**ASSIGNED TASK:** From the entries below, return every line that includes the word "will".
Segment Start: GIVEN RECORDS
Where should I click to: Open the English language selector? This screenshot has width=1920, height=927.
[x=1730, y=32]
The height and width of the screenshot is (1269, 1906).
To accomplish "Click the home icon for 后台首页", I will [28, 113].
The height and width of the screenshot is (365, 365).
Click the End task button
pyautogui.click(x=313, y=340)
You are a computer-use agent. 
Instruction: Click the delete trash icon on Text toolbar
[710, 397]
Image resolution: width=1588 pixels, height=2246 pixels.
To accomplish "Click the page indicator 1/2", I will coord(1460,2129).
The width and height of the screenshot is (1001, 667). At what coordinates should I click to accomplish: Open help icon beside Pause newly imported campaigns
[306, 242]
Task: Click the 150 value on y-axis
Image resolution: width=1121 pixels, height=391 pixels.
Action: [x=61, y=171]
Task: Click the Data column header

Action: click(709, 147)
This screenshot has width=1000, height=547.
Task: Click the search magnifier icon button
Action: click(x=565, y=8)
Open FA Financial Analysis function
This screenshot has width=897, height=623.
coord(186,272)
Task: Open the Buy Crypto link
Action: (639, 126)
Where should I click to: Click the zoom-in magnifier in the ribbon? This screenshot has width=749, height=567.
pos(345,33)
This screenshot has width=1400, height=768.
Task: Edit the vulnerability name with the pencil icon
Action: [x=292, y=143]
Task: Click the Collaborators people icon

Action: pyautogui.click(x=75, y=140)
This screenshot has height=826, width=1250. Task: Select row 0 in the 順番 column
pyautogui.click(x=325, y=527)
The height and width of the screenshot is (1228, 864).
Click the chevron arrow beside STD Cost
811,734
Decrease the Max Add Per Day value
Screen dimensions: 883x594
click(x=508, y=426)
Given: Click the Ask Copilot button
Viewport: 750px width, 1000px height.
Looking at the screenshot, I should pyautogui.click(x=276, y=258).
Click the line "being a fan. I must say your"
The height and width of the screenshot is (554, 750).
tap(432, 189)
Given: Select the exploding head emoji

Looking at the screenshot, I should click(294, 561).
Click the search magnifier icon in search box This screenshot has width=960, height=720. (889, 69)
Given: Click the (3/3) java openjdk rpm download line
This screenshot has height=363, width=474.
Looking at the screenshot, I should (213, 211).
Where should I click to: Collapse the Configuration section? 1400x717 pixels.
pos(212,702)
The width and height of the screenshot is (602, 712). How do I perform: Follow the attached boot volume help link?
Segment End: GIVEN RECORDS
**ANSWER SECTION:**
To accomplish "Click the home icon for 后台首页", I will [28, 113].
To accomplish "Click the page indicator 1/2", I will coord(1460,2129).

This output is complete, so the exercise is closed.